In fact, it almost works the exact opposite of the way it does in PvE. In PvE, aggro is gained by being the most threatening thing in the field of play. In PvP, we’re all a bunch of damn cowards. If I have a choice between chasing down a level 49 paladin, bristling in platemail, with a big-ass two-handed sword, and his bubble off CD, or a level 42 priest wearing Kleenex and standing all by her onsies off to the side in the hopes of avoiding notice….
I know who I’m going for. Sure the pally will kill me in the end anyway, but I’m taking that priest with me. An eye for an eye, an HK for an HK.
The second, and perhaps hard difference to wrap my mind around, is that life – any life; yours, theirs, whatever – has no value whatsoever. In PvE, success can actually be very generally described as living. The more people alive at the end of a fight, the better you did. If you die, you lose. You eat massive repair bills. You gimp your raid group as they try to finish the fight without you. There are heavy consequences for death.

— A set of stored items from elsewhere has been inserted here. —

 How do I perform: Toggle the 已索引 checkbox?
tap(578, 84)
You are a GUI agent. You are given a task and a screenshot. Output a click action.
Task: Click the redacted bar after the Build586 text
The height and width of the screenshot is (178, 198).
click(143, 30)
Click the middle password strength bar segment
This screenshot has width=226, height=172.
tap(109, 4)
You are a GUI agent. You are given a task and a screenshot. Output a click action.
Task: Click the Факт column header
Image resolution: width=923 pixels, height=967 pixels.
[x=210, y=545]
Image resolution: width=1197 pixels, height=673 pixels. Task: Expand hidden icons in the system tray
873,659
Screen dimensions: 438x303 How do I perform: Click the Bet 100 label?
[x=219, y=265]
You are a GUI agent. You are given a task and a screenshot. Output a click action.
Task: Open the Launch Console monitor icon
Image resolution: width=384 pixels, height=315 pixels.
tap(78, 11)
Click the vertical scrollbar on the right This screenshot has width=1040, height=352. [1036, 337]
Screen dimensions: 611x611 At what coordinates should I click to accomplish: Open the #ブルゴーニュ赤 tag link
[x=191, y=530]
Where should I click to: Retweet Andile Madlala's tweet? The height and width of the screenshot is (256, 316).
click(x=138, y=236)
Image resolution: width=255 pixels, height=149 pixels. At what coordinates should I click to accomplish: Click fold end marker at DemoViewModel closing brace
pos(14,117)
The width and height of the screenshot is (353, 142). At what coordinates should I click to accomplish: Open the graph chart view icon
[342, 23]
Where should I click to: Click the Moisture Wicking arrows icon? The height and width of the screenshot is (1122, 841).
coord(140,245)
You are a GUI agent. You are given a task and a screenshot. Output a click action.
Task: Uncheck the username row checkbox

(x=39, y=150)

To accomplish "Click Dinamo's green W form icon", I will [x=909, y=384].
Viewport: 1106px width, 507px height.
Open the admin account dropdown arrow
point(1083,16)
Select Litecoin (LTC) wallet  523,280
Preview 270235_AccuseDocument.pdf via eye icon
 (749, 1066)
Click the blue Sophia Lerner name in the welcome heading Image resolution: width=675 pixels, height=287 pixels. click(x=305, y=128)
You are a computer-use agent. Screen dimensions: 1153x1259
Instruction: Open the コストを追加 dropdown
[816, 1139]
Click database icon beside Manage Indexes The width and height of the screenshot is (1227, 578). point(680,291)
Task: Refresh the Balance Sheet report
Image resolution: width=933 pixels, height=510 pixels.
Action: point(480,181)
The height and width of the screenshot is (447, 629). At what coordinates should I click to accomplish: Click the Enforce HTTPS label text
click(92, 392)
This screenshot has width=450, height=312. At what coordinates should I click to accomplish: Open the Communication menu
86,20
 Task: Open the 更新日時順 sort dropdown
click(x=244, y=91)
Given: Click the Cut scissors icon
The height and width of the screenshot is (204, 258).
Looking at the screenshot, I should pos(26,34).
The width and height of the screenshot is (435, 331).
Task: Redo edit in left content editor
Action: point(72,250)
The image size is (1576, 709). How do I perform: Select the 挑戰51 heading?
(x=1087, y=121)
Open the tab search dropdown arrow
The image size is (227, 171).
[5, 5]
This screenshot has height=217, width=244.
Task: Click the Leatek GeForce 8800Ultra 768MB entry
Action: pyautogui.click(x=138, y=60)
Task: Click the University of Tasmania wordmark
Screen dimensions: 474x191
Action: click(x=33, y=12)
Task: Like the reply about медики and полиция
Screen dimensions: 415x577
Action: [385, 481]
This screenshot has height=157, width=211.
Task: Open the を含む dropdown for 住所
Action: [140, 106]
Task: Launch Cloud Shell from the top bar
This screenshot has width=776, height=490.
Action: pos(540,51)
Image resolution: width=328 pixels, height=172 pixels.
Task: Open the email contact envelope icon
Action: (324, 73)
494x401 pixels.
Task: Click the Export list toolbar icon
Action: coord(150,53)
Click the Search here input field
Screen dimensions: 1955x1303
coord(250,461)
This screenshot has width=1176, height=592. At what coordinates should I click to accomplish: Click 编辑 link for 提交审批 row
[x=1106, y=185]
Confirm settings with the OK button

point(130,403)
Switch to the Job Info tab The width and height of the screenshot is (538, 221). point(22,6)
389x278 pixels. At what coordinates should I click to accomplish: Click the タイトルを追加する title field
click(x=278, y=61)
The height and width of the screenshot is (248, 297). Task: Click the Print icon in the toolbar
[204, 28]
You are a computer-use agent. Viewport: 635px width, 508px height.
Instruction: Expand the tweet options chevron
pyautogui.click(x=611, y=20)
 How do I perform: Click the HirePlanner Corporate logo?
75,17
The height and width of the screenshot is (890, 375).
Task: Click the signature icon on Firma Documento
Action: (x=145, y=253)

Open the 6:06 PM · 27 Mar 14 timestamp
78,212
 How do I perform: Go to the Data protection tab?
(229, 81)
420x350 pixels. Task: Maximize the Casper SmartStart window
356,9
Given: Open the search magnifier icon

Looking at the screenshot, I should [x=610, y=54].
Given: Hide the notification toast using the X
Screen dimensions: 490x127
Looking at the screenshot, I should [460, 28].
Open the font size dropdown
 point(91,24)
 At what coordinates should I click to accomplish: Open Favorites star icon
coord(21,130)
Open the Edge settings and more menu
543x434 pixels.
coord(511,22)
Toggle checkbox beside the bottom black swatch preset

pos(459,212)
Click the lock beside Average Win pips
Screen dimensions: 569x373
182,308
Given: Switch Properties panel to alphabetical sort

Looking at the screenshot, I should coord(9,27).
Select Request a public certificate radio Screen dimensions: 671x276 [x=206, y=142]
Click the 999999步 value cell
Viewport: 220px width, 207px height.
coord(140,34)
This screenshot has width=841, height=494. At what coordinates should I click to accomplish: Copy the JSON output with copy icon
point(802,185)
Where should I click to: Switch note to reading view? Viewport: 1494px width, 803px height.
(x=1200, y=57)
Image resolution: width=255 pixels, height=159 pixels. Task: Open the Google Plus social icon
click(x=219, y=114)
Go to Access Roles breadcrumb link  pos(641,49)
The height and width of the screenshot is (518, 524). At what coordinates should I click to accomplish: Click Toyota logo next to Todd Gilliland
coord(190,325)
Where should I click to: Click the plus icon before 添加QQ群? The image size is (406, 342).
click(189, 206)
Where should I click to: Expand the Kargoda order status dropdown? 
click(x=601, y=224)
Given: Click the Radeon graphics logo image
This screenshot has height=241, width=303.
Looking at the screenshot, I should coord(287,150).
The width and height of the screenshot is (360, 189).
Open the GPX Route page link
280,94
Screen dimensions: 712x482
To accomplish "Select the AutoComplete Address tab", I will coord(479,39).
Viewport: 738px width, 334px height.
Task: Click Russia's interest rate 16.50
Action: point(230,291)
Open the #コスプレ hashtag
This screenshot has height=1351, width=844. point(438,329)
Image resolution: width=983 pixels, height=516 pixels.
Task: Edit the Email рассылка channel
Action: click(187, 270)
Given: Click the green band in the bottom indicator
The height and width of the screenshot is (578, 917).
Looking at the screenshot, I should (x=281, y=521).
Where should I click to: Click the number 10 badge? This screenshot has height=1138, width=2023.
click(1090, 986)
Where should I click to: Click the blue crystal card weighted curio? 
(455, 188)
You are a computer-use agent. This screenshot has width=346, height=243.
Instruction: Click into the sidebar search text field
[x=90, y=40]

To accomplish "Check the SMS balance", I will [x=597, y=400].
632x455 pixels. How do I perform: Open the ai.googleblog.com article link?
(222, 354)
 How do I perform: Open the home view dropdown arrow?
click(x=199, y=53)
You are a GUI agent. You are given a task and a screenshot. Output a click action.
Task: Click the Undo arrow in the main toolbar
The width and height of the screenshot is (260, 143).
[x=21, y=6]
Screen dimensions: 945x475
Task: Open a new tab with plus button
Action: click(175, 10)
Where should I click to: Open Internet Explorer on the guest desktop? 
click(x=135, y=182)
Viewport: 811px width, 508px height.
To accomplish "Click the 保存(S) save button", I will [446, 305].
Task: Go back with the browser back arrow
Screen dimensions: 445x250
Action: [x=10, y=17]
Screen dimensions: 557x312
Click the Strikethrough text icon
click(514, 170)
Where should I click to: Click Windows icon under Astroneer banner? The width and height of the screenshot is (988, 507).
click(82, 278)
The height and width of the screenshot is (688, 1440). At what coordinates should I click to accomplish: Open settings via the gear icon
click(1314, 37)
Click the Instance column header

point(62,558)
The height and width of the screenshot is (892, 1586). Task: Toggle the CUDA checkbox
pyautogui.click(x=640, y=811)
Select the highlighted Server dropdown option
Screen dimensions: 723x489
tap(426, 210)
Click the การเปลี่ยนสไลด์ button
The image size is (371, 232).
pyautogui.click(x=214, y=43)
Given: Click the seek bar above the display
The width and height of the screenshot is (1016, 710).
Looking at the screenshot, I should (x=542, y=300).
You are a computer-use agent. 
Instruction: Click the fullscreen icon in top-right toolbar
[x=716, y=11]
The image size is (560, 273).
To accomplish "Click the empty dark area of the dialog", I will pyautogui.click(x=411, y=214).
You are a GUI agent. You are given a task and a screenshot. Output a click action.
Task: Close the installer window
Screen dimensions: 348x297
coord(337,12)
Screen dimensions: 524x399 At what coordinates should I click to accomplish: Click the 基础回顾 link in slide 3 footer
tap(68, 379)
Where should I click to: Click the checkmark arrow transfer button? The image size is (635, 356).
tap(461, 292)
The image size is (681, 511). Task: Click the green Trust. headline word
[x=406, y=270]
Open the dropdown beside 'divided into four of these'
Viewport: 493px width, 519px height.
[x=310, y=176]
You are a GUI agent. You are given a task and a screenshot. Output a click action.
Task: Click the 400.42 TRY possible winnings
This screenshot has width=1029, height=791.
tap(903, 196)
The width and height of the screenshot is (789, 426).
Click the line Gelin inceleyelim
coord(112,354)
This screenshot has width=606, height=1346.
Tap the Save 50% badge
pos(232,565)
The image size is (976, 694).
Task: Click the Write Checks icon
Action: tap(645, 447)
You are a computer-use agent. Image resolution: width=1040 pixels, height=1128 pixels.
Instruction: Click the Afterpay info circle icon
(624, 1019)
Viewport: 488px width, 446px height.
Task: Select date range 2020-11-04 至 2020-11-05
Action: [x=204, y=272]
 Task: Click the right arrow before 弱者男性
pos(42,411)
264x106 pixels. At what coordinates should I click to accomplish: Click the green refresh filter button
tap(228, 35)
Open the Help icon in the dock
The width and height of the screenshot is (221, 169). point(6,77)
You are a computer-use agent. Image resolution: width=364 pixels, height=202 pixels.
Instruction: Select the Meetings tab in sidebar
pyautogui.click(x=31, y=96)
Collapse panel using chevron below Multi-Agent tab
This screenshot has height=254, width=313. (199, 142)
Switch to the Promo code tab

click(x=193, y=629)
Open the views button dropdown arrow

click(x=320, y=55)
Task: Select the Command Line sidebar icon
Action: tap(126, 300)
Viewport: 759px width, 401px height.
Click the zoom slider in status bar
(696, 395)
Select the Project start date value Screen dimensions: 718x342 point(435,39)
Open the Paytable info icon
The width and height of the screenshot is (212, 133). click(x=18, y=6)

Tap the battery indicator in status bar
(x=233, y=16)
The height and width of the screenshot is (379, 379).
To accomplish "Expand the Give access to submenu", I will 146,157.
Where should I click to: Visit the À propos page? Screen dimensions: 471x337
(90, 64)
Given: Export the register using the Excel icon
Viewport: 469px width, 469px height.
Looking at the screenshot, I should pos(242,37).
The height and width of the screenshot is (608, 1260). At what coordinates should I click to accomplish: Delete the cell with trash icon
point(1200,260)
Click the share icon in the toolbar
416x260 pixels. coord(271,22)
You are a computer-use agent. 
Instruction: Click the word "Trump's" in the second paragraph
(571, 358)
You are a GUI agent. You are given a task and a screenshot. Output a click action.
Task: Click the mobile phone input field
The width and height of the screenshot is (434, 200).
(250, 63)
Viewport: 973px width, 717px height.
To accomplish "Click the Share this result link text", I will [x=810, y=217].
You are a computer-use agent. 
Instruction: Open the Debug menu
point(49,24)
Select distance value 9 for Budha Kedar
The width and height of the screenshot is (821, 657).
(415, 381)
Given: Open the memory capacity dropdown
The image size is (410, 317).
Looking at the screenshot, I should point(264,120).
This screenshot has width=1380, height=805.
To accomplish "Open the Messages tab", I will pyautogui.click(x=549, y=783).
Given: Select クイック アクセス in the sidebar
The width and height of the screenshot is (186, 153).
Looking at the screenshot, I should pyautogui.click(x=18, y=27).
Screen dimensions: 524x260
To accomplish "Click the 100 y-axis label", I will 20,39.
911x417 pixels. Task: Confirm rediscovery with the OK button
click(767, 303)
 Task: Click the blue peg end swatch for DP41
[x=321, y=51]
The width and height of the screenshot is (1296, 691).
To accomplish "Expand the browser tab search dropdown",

In PvP you are put on this earth for one thing and one thing only, and that is to cause as much bloody inconvenience to anyone with a red name over their head as you possibly can before you go down in a blazing ball of poison, fire, and fucking DoTs. This whole process will take a grand total of – at maximum – two minutes. Within a maximum of 30 seconds you will be rezzed, automatically, at no personal cost to yourself or anyone else (whether monetary or manatary), and are free to rain destruction down upon your enemies for another two minutes.
Assuming you can get past the rogue camping the graveyard, but you get the idea.
There are no consequences for dying. Not only is it not the end of the world that you die, it’s part of the game. If you never died, it’s sort an eyebrow raising, where-were-you-when-shit-was-going-down-in-the-tunnel kind of thing. It happens, of course, but it is fairly rare to my inexperienced eye.
Nobody notices. Nobody mourns. Nobody screams and rants and rails. You don’t even care. Sometimes I actually find myself muttering “hurry the fuck up and kill me already so I can get back to my own base and fuck up the EFC before he gets off the ramp”. Or, in the case of a caster, so they can get their mana back.
The whole thing – the flexible nature of PvP strategies, the lack of sole responsibility for controlling where damage is coming and going (i.e., tanking), the complete and total renouncing of my overactive sense of self-preservation – is at once frightening and exhilarating; it’s strange and incredibly chaotic and it all feels so, so wrong…
But I think I like it.
And that scares me more than anything else.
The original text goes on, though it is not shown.